His lawsuits on behalf of the powerless to prevent predation by spammers, the insurance industry, the pharmaceutical industry, the tobacco industry, the consumer lending industry (+) and efforts to protect the environment and investors (+) are proof that you can make a difference within the system—even in a state as politically hide-bound as New York.
However, Spitzer’s latest adventure with the pharmaceutical industry, as well-intentioned as it is, will worsen the problem he is intending to correct. Spitzer wants to address the quasi-unethical practice by pharma, in which a company pays for studies of the effects of it’s drugs, but releases the results only from the studies that fovor the company.
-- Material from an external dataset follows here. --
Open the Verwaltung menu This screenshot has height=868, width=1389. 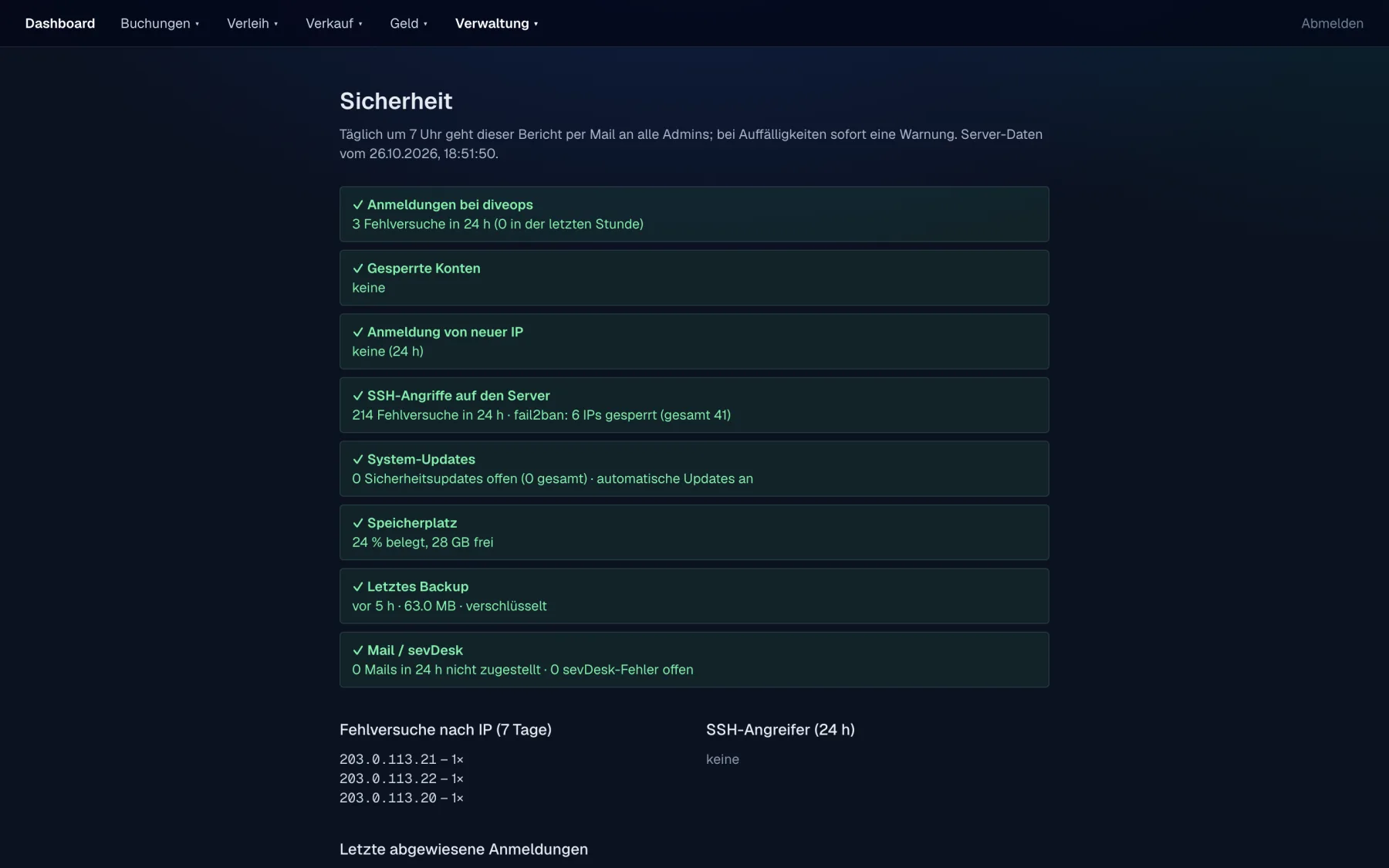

He has initiated a lawsuit against the international pharmaceutical giant GlaxoSmithKline. The company, in what is a very common practice in the industry, had chosen not to release the results of a study of Paxil’s effects on children. Spitzer’s suit claims that by not releasing ALL available study data on a drug, consumers are harmed. In this case, the drug was actively prescribed to children, even though test results collectively (and this particular study) do not show that they derive any benefit from it, or that it is safe. However, it is not unreasonable for doctors to have concluded that it was safe, since another similar drug from a competitor—Prozac—had conducted tests and received approval for children.
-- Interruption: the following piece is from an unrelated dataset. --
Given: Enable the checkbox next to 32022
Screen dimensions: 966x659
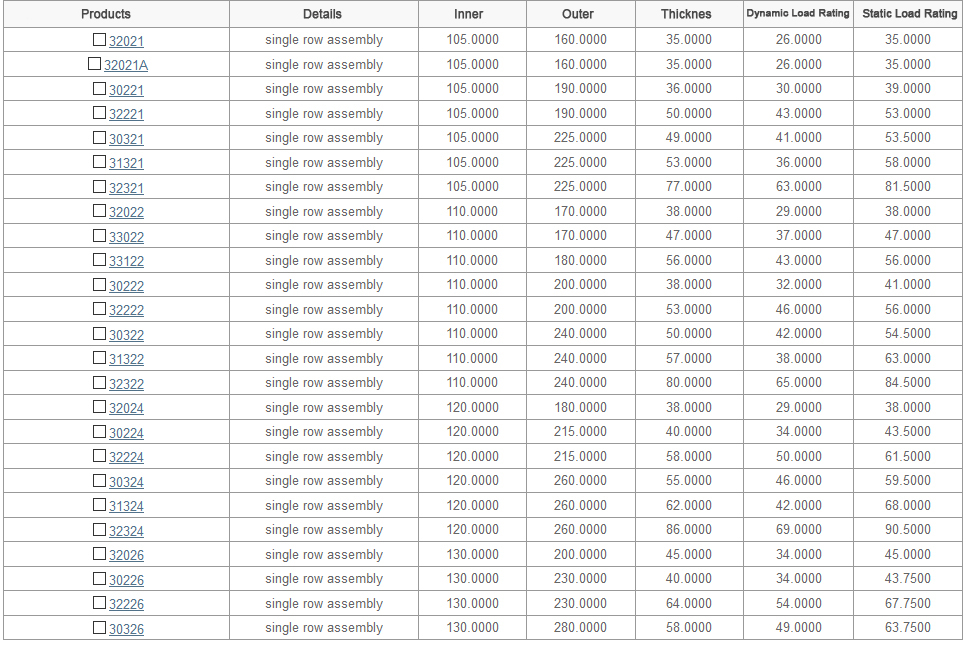Looking at the screenshot, I should 99,211.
While Spitzer’s consumer-protectionist heart is in the right place, he stands to create a bigger problem than he is out to solve. (Full disclosure here: I formerly worked for a firm that specialized in consulting for the pharmaceutical industry.) This is because it assumes that all clinical studies are equal in validity.
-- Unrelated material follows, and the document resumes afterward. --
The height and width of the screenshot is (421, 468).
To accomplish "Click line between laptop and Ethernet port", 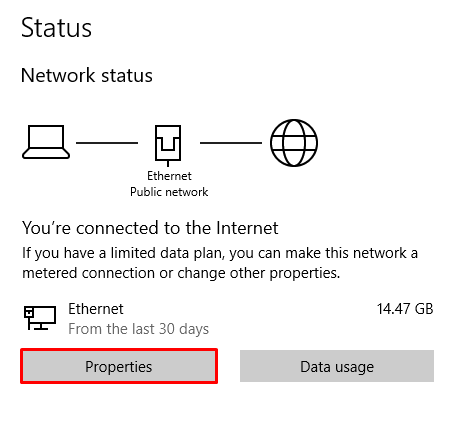I will coord(107,143).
The pharmaceutical companies pay for these studies because they are required to show safety and efficacy by the Food and Drug Administration (FDA), who holds approval over whether the drugs can be marketed, and how. The FDA makes best efforts to look at the studies, and then to determine: if they are scientifically valid, if the benefits are as presented, which patient group actually benefits (if any), whether there are safety issues, and so on. The FDA can explicitly exclude companies from marketing a drug for a particular use, or to a particular age group. But there is such a thing as off-label use, which can be fed by word-of-mouth understanding of a drug’s effect that hasn’t formally been addressed by the FDA. Once a drug is perceived as safe for one use, doctors feel more comfortable prescribing for other uses, if there appears to be data to support that use.
The companies will naturally try to present all the scientific evidence in the most favorable light, or in a way that will not lead to the outright exclusion of certain markets. So what will happen if you require them to release all of the studies they conduct? They will have a strong incentive to produce studies that won’t really tell you much one way or the other, and to bury everyone with data. The resulting confusion will mean that there will be ten studies to sift through, without any outside measure of which ones are scientifically sound. The noise will produce a huge consumer pressure on doctors to continue to prescribe for off-label uses, based upon “results” that have no sound backing.
In the meantime, the FDA will slow to an even slower crawl than it is operating at currently, stalling truly innovative cures from coming to market.
I realize that pharma is this year’s tobacco as the big villain, and therefore, would be a politically popular target, but if Spitzer continues to pursue this course, it’s going to be bad medicine.
(Full Disclosure: I spent several years working for a consulting firm that exclusively serviced clients from the pharmaceutical industry.)